EXERCISE MATERIALS Block Start

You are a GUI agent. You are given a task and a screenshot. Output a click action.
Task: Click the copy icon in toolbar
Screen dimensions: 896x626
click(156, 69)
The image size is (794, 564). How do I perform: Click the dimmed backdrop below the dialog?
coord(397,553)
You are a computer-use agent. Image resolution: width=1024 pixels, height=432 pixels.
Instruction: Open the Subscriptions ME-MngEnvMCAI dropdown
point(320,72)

EXERCISE MATERIALS Block End
EXERCISE MATERIALS Block Start

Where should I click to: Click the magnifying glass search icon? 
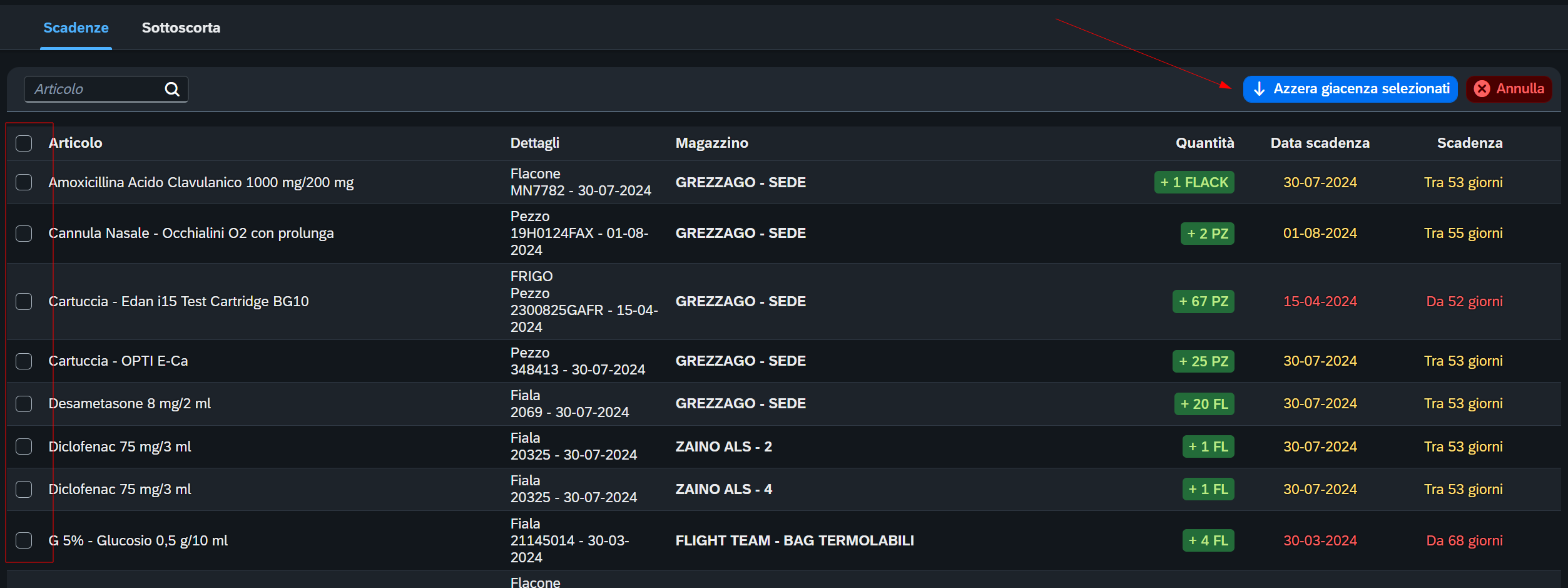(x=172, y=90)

EXERCISE MATERIALS Block End

WHAT THIS TASK INVOLVES -
Count the lines in the preceding entries that contain the string "agent", and state only the resulting number.

ANSWER FOR THIS EXERCISE -
2